Passage to read:
^^^^^^^^

Differentiation of Recurrent/Residual Glioma From Radiation Necrosis Using Semi Quantitative 99mTc MDM (Bis-Methionine-DTPA) Brain SPECT/CT and Dynamic Susceptibility Contrast-Enhanced MR Perfusion: A Comparative Study
In this study, 99mTc MDM (bis-methionine-DTPA) SPECT was used for the detection and differentiation of recurrent/residual glioma from radiation necrosis and the results were compared with dynamic susceptibility contrast-enhanced (DSCE)-MRI and clinical findings.Materials and Methods
Twenty-eight patients (18 men and 10 women; mean ± SD age, 41.4 ± 15.03 years) with histologically proven glioma (grade IV, 14; grade III, 7; grade II, 7) who were planned for postsurgical standard radio/chemo therapy were recruited prospectively. All the patients underwent technetium 99mTc MDM SPECT/CT and DSCE-MRI imaging at 6 months after surgery/radio-chemotherapy, 9 of 28 patients also underwent SPECT imaging at 1 to 2 weeks after surgery.Results
99mTc MDM SPECT/CT analysis demonstrated significantly higher target to nontarget (T/NT) ratio of the radiotracer in tumor recurrence than in radiation necrosis (3.59 ± 1.70 vs 1.16 ± 0.42). Likewise, the normalized cerebral blood volume (nCBV) values in patients with tumor recurrence were also significantly higher than in radiation necrosis (5.16 ± 2.30 vs 1.63 ± 0.94). A positive correlation (rho = 0.823, P < 0.0001) between T/NT ratios and nCBV was observed. The cutoff T/NT ratios and nCBV values estimated by receiver operating characteristic analysis were greater than 1.50 (area under the curve, 0.944 ± 0.34) and greater than 2.12 (area under the curve, 0.931 ± 0.39), respectively. Combining the results of 99mTc MDM SPECT/CT, DSCE-MRI, and clinical findings, diagnosis of recurrent/residual glioma or radiation necrosis was made in 18 and 10 patients, respectively. Sensitivity and specificity of 2 techniques were comparable, that is, 92.0%: 78.6% for MDM SPECT/CT and of 92.0%: 71.4% for DSCE-MRI, respectively.Conclusion
Thus, combining MDM SPECT with DSCE MRI may provide an accurate method for differentiation of tumor recurrence from radiation-induced necrosis in glioma patients.

^^^^^^^^

Data:

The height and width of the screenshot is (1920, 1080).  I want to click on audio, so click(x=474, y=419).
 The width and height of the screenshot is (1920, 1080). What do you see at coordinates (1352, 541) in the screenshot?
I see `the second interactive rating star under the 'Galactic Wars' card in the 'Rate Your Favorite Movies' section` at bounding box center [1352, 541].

^^^^^^^^

According to the glioma study, how many of the 28 patients also had SPECT imaging 1 to 2 weeks after surgery? The listing has no connection to the glioma study.

Expected output:
Nine patients.